Raising the fee cap to Pounds 2,000 would bring in an additional Pounds 9.4 million for old civics, Pounds 5.1 million for medium provincials, Pounds 18.4 million for new provincials and Pounds 1.02 billion overall. With a Pounds 4,000 cap, the potential gains would be Pounds 28 million for the old university, Pounds 15.4 million for the medium and Pounds 55.1 million for the new, with an overall gain of Pounds 3.07 billion recurrent.
The report acknowledges that the introduction of top-up fees could adversely affect demand for higher education, particularly for students from low-income families. However, it argues that the present system is failing to attract such students. The answer, it says, is scholarships and bursaries, and a well-designed privatised income-contingent loan scheme that can cover the up-front costs of both fees and maintenance.
The report points out that many of America's Ivy League universities provide scholarships for up to 50 per cent of their students. While these institutions have vast endowments to draw on, differential fees would help institutions provide more scholarships, and the government could target financial support at students on scholarships.

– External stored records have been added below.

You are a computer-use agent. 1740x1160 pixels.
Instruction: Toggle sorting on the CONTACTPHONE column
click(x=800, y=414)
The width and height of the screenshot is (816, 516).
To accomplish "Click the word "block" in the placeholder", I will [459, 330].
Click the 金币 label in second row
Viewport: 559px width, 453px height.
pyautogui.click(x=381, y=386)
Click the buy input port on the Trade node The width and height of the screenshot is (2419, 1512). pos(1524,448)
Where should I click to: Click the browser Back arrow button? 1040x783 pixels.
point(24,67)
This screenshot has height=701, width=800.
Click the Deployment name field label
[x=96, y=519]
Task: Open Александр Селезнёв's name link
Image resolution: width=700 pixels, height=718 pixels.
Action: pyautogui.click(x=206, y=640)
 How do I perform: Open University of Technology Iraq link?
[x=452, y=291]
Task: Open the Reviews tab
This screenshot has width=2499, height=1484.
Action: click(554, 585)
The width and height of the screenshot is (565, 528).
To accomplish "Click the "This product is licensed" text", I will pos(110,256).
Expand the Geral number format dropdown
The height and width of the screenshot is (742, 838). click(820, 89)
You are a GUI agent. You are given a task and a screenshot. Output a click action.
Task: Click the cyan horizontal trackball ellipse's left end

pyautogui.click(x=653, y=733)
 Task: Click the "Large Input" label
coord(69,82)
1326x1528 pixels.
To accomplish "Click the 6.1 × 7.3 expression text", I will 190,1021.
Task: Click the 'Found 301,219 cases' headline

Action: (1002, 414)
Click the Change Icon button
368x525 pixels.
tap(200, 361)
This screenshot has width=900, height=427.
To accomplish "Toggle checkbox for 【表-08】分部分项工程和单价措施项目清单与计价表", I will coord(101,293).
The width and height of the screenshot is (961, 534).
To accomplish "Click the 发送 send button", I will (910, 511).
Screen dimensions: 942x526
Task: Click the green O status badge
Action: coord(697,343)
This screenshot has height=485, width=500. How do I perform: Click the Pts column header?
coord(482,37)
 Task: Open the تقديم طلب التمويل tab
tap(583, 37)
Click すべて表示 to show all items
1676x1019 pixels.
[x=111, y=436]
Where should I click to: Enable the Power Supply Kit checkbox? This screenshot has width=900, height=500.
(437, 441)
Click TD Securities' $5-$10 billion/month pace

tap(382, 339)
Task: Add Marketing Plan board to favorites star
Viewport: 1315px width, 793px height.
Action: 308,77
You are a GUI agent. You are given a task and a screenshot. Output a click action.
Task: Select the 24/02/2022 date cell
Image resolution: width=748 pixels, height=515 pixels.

The rest of the student support needed to widen participation should be provided in the form of an income-contingent loan scheme. This could save the taxpayer billions of pounds by selling all debt to the private sector and privatising the Student Loans Company. Students would not have to pay a penny up front. They would start paying off debt through the National Insurance collection system at a lower income threshold than at present, but would be able to spread repayments over a longer period.
As well as helping students to cover the cost of their higher education, the system could release an extra Pounds 2 billion a year for universities and public spending.
The report argues: "Removing financial pressures from students and their families in this way removes a major impediment to university entry to children from disadvantaged backgrounds."